Estilo de vida mais saudável precisa-se

Escola Superior de Saúde da UA no Fórum No corre-corre da vida, nem sempre nos apercebemos do mau estado da nossa saúde. Ir ao médico, só quando as dores ou os incómodos nos assustam. Certos disso, professores e alunos da Escola Superior de Saúde da Universidade de Aveiro (UA) quiseram ajudar as pessoas e instalaram-se por uma horas no Fórum, na terça-feira. Foi uma acção desenvolvida no âmbito da mostra científica daquela universidade, a decorrer até hoje, 5 de Novembro.

Elsa Melo, professora da UA, referiu ao Correio do Vouga que o objectivo desta iniciativa se prende com a preocupação de ajudar alunos a vestirem a bata e a sentirem na pele o papel de enfermeiros cuidadores, levando à prática rastreios ao nível da hipertensão arterial, glicémia capilar e colesterolémia, junto da população que frequenta o Fórum.

“Pretendemos mostrar aquilo que é o trabalho de um enfermeiro em termos de encaminhar as pessoas para estilos de vida mais saudáveis”, afirmou aquela professora, que logo adiantou ter esta acção o objectivo de alertar para o cuidado que devemos ter com a saúde, “porque todos somos co-responsáveis por ela”.

Frisou que temos de saber como fazer uma alimentação saudável, mas ainda lembrou que o exercício físico é importante, “em função do nosso estado geral e da nossa idade”. “As pessoas têm de tomar consciência de que ninguém pode fazer por elas aquilo que elas devem fazer”, sublinhou Elsa Melo.

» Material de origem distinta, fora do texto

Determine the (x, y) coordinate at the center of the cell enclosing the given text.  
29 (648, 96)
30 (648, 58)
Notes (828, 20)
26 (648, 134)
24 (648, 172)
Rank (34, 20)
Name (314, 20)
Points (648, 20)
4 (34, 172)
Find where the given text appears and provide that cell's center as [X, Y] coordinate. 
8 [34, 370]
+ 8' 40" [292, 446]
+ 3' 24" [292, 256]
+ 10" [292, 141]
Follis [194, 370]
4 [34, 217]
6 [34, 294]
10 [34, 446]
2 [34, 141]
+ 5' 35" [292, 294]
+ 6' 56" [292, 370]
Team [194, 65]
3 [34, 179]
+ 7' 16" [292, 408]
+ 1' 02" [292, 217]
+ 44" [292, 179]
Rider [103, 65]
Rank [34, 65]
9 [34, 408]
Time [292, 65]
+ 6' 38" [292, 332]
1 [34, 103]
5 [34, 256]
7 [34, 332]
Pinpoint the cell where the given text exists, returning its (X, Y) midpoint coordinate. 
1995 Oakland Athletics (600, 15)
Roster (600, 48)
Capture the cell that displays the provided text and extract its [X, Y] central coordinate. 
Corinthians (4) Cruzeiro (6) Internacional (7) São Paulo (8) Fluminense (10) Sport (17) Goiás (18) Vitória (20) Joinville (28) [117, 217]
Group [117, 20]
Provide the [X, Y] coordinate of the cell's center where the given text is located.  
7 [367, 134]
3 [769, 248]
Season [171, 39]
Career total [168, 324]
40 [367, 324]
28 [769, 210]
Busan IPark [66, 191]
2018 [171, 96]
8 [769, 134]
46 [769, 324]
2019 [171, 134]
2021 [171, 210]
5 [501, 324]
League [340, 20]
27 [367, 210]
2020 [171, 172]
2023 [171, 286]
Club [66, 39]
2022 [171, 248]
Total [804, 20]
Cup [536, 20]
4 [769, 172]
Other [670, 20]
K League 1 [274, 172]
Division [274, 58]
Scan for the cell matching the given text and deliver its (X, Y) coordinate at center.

Recomendou, ainda, refeições de três em três horas, de pequenas quantidades, “para que os alimentos sejam absorvidos de uma forma adequada”, desde o pequeno almoço ao deitar.

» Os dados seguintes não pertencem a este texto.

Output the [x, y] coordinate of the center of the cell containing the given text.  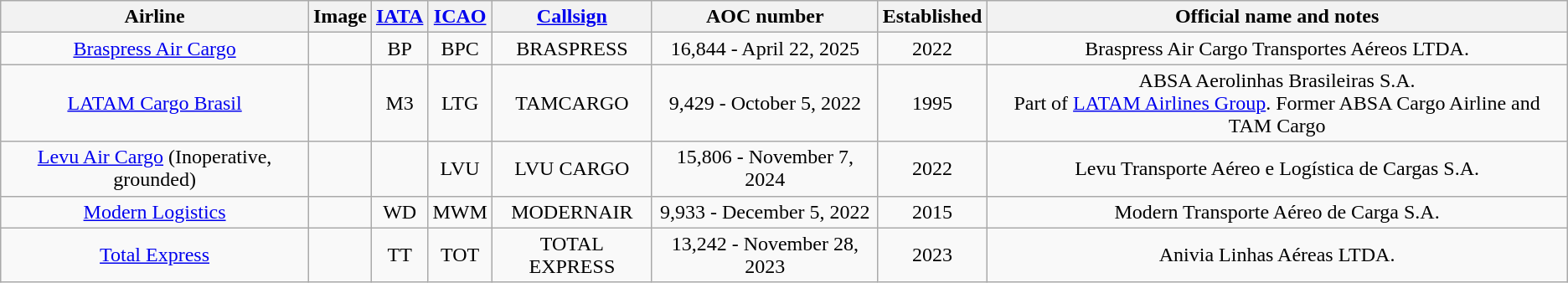
Image [340, 17]
Airline [155, 17]
MODERNAIR [571, 212]
Braspress Air Cargo Transportes Aéreos LTDA. [1277, 49]
15,806 - November 7, 2024 [765, 169]
Anivia Linhas Aéreas LTDA. [1277, 255]
Official name and notes [1277, 17]
16,844 - April 22, 2025 [765, 49]
LVU CARGO [571, 169]
MWM [460, 212]
BPC [460, 49]
9,933 - December 5, 2022 [765, 212]
Levu Air Cargo (Inoperative, grounded) [155, 169]
Levu Transporte Aéreo e Logística de Cargas S.A. [1277, 169]
9,429 - October 5, 2022 [765, 103]
2015 [932, 212]
Established [932, 17]
Braspress Air Cargo [155, 49]
LTG [460, 103]
TT [400, 255]
2023 [932, 255]
Modern Logistics [155, 212]
TOTAL EXPRESS [571, 255]
AOC number [765, 17]
IATA [400, 17]
TOT [460, 255]
1995 [932, 103]
BP [400, 49]
ABSA Aerolinhas Brasileiras S.A.Part of LATAM Airlines Group. Former ABSA Cargo Airline and TAM Cargo [1277, 103]
LATAM Cargo Brasil [155, 103]
ICAO [460, 17]
LVU [460, 169]
Total Express [155, 255]
TAMCARGO [571, 103]
WD [400, 212]
M3 [400, 103]
Callsign [571, 17]
Modern Transporte Aéreo de Carga S.A. [1277, 212]
13,242 - November 28, 2023 [765, 255]
BRASPRESS [571, 49]
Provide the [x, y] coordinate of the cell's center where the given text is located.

Por sua vez, o professor da mesma universidade, João Carlos Pereira, considerou importante este contacto que os alunos da Escola Superior de Saúde da UA mantiveram com as pessoas, desenvolvendo práticas que “terão de fazer durante toda a sua vida profissional”.

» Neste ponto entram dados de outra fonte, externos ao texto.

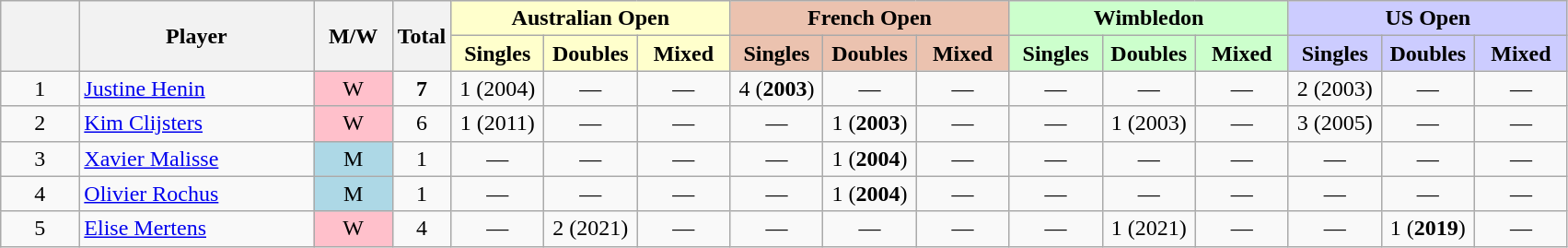
Wimbledon [1149, 18]
Olivier Rochus [197, 193]
1 (2019) [1427, 228]
2 [41, 123]
4 (2003) [777, 88]
French Open [869, 18]
Justine Henin [197, 88]
Elise Mertens [197, 228]
3 (2005) [1335, 123]
M/W [354, 36]
1 (2021) [1149, 228]
Player [197, 36]
US Open [1427, 18]
Total [422, 36]
2 (2003) [1335, 88]
2 (2021) [591, 228]
Xavier Malisse [197, 158]
5 [41, 228]
1 (2011) [497, 123]
6 [422, 123]
3 [41, 158]
7 [422, 88]
Kim Clijsters [197, 123]
Australian Open [591, 18]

Entretanto, lembrou que a tensão arterial elevada é normal no nosso País, salientando que, em termos de obesidade, Portugal começa a ter alguns problemas, fundamentalmente “por falta de exercício físico e por excesso de fast-food”.

Durante esta iniciativa, os actuais e futuros profissionais de saúde estiveram, ainda, disponíveis para explicar quando se deve recorrer à Terapia da Fala, assim como prestaram informações sobre a necessidade da vacinação e da prevenção em saúde, através do recurso a exames de rotina.

Professores e alunos envolvidos nesta acção, contactados pelo Correio do Vouga, consideram que a Escola Superior de Saúde da UA tem condições para desenvolver os projectos que lhe estão cometidos, apesar de algumas dificuldades inerentes ao Ensino Superior em Portugal, como é sabido.